Neophobia means “fear of food” and is a normal part of feeding development, however the strength of a child’s neophobic response will vary and can last up to 8 years of age. Children may start to reject food that they have previously accepted and are often reluctant to try new foods. They may reject a food if it does not look exactly like the food they know. For example, they may waffle down a whole Malted milk biscuit, but may reject a broken Malted milk because it does not “look” like the food they like. They may also start to reject foods they like if the food is touching or hidden under a new food. This “fussiness” can be a nightmare for parents, but it is in fact thought to have an evolutionary benefit – preventing children from eating poisonous foods or non-foods as they become more independent and explore. It is therefore a part of their cognitive development – each child has a set of preferred foods that they can recognise and know they have tried before. Any other food is viewed as a non-food or something to be treated with caution and so causes a disgust response.
Over time, children learn to try new foods by following a slightly different set of rules. Rather than just accepting a food on how it looks, they learn to recognise safe foods by watching other eating. At around 30 months, children also start to generalise and put verbal labels to food. So “a yoghurt” does not just mean a pot of strawberry fromage frais… but can mean a bowl of natural yoghurt, a pot of yoghurt with peach pieces in…etc…
By 24 months, your child’s food preferences will become relatively fixed and are likely to change little up to the age of 8 years (5). So what can you do help?
- Offering a wide range of tastes early on in weaning – both sweet and savory
- Offering a range of different coloured foods
- Encouraging your child to play and explore with different foods so they learn about how different foods feels, their textures
- Just because your child rejects a food 2-3 times, don’t be afraid to keep offering it to them – even if it is just to smell, look at and explore with their hands. Research indicates that offering a food 8-15 times, without putting any pressure on your child, usually results in acceptance of the food
- Include your child at family mealtimes and eat alongside your child so that they can see others eating. Try offering your child the same food as you are eating so they can see the food is “safe”

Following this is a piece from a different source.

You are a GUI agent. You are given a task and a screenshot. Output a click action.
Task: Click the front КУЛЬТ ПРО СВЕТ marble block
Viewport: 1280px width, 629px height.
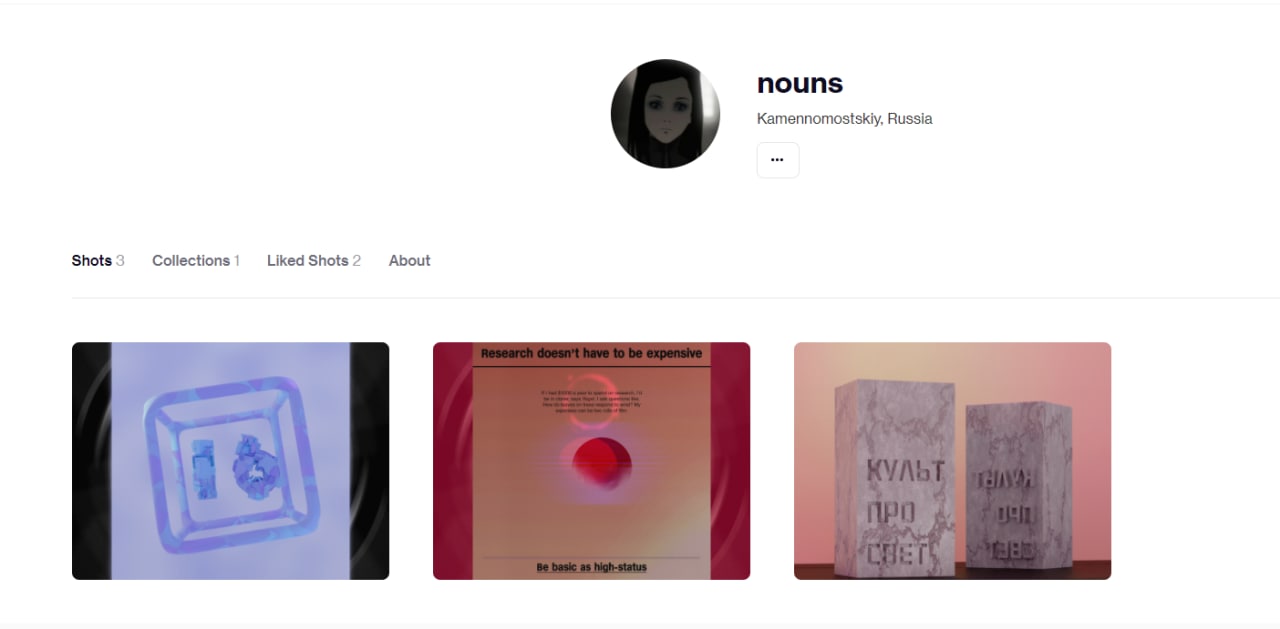(x=893, y=478)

- Schwartz C, Issanchou S, Nicklaus S. Developmental changes in the acceptance of the five basic tastes in the first year of life. Br J Nutr. 2009 Nov;102(9):1375–85
- Mennella JA, Jagnow CP, Beauchamp GK. Prenatal and postnatal flavor learning by human infants. Pediatrics. 2001 Jun;107(6):E88
- Maier A, et al. Breastfeeding and Experience with Variety Early in Weaning Increase Infants Acceptance of New Foods for Up to Two Months. Clinical Nutrition 2008; 08 (002): 1010-1016.
- Pliner P, & Loewen E.R. Temperament and Food Neophobia In Children and Their Mothers. Appetite 1997; 28: 239-254.
- Skinner J.D. et al. Children’s Food Preferences: A Longitudinal Analysis. Journal of the American Dietetic Association 2002; 102 (11): 1638-1647.